» **Assignment**
Locate the word "vertical" in the entries below, then gather every line that holds it.

» **Records to process**
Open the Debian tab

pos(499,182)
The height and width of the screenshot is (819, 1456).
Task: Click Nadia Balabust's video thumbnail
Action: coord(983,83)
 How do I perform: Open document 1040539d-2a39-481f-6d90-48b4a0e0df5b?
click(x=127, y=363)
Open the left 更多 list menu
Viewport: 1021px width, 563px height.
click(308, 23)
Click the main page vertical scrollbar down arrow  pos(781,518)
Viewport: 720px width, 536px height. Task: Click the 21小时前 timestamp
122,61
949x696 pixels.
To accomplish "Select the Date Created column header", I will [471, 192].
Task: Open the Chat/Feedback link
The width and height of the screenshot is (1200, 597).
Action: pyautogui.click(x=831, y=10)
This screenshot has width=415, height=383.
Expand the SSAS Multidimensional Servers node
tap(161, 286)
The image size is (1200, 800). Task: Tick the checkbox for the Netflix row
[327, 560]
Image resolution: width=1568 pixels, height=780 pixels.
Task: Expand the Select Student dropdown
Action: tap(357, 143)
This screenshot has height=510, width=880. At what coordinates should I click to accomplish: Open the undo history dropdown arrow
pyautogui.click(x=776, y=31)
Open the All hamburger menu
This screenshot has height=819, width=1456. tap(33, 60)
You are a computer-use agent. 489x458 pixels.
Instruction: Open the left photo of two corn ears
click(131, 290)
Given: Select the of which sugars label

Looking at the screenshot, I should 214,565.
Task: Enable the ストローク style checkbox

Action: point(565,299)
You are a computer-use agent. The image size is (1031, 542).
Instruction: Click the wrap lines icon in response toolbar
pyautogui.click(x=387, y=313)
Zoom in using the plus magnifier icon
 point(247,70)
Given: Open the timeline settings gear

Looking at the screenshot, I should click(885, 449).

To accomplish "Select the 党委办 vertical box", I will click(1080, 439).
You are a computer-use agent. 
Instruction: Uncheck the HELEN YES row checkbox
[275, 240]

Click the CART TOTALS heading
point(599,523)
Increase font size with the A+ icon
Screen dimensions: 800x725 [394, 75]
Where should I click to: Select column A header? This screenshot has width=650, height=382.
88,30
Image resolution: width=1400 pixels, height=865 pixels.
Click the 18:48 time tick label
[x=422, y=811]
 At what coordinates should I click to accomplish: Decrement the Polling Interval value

» **Final answer**
Click the main page vertical scrollbar down arrow  pos(781,518)
To accomplish "Select the 党委办 vertical box", I will click(1080, 439).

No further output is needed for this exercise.